You say: " ... I know love will come. As sure as the birds pair so will we. It's something that one can not stop. I have been very fortunate and very close to tying the knot."
This is uncomfortable stuff. You talk about love as if it is a commodity and something outside yourself. Don't you think it's an emotion, which you create within yourself?
What about just working on being a loving person yourself?
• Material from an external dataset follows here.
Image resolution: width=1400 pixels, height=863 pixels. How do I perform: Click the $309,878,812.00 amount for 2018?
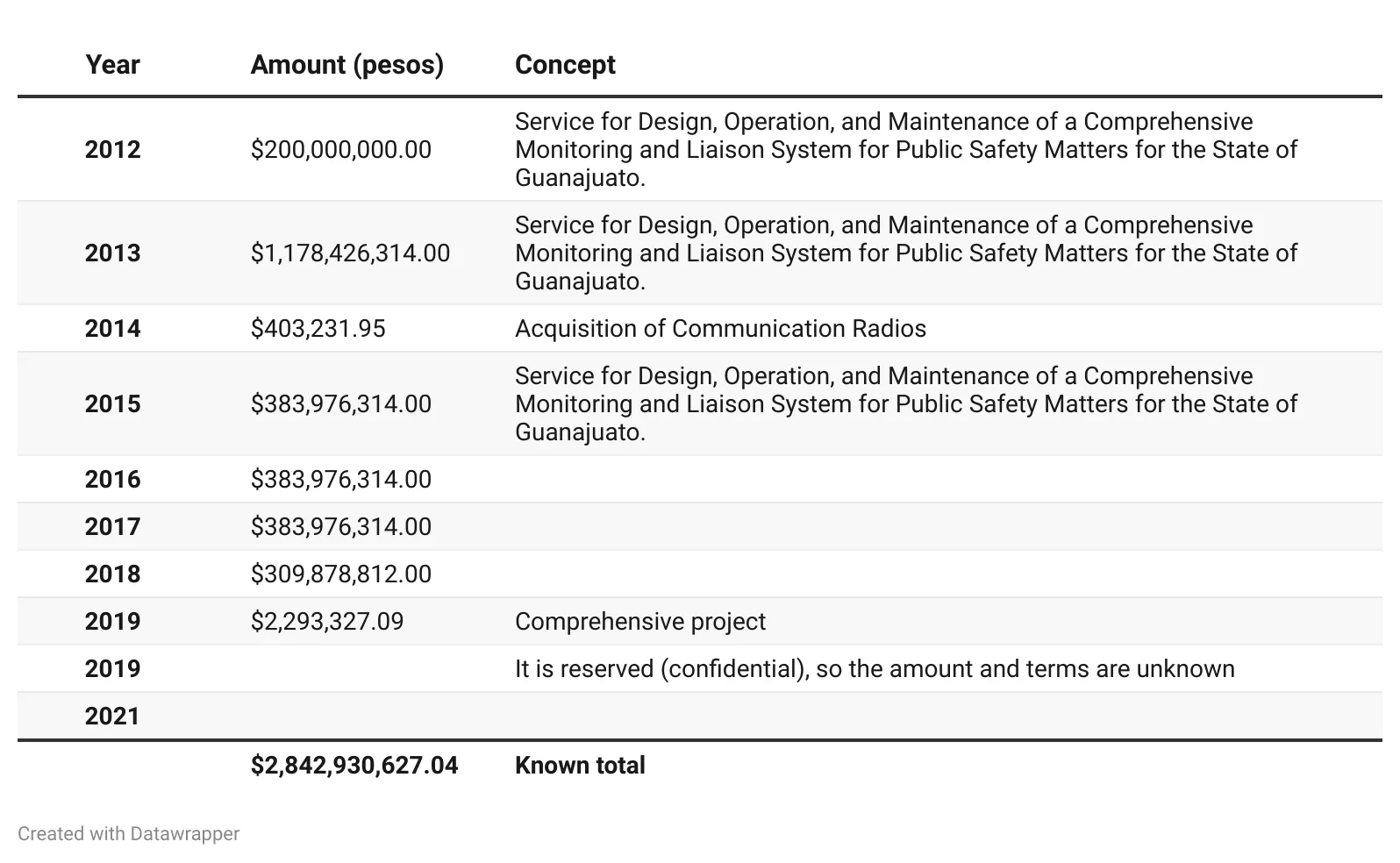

A priest at a church near me has a motto, which in part says "Love wastefully." I think the idea is that love is something you just give away without thinking about getting anything back. Did you ever read the lyrics to Malvina Reynolds' song "Magic Penny"? Google them up and take a look. She was one smart lady.
Next, there's your talk of "pairing." Really, dude, aren't you mixing biology with your own emotions, such as love? Pairing is quite possible with or without love, and vice versa. Can you love, and accept love, without assuming it has to connected with "pairing"?
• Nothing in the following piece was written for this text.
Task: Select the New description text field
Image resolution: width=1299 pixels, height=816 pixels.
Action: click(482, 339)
Who says that anything about your emotional life is "something you cannot stop"? Don't you want to grow up and be in control of your life? If you don't take control of your emotions - including love - then don't you get blown around by every wind in life instead of living like master of it?
Finally, what's this about "tying the knot"? Really, dude, what does that have to do with anything? Can't you love, and be loved, without connecting it with the state of matrimony? You discuss "tying the knot" as if maybe it's some kind of a goal to be achieved. If that's the way you see it, what's going to motivate you when you have achieved it? Divorce that one and take on the next challenge?
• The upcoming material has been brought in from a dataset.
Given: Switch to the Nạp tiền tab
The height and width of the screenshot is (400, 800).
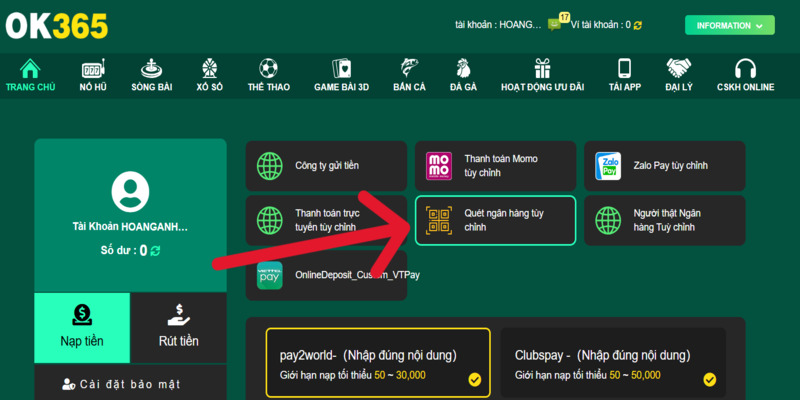Looking at the screenshot, I should point(82,328).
Why not try this. Just love as totally as you can and as fully as you can, and make that independent of sex and marriage and stuff. Love men and women, young and old, ugly and beautiful, and be open to accepting love from those who as as giving of their love as you are of yours. Try it, okay?
*sips beer, and continues*
Okay, the drive to be paired is part of our biological nature, and its good, and it's fun, but let's face the fact that we humans - I hope - are way more than biology-driven aninals. If you were to hook up with me as a pair, I would want it to be by free, informed, responsible choice, not just animal instinct like those birds.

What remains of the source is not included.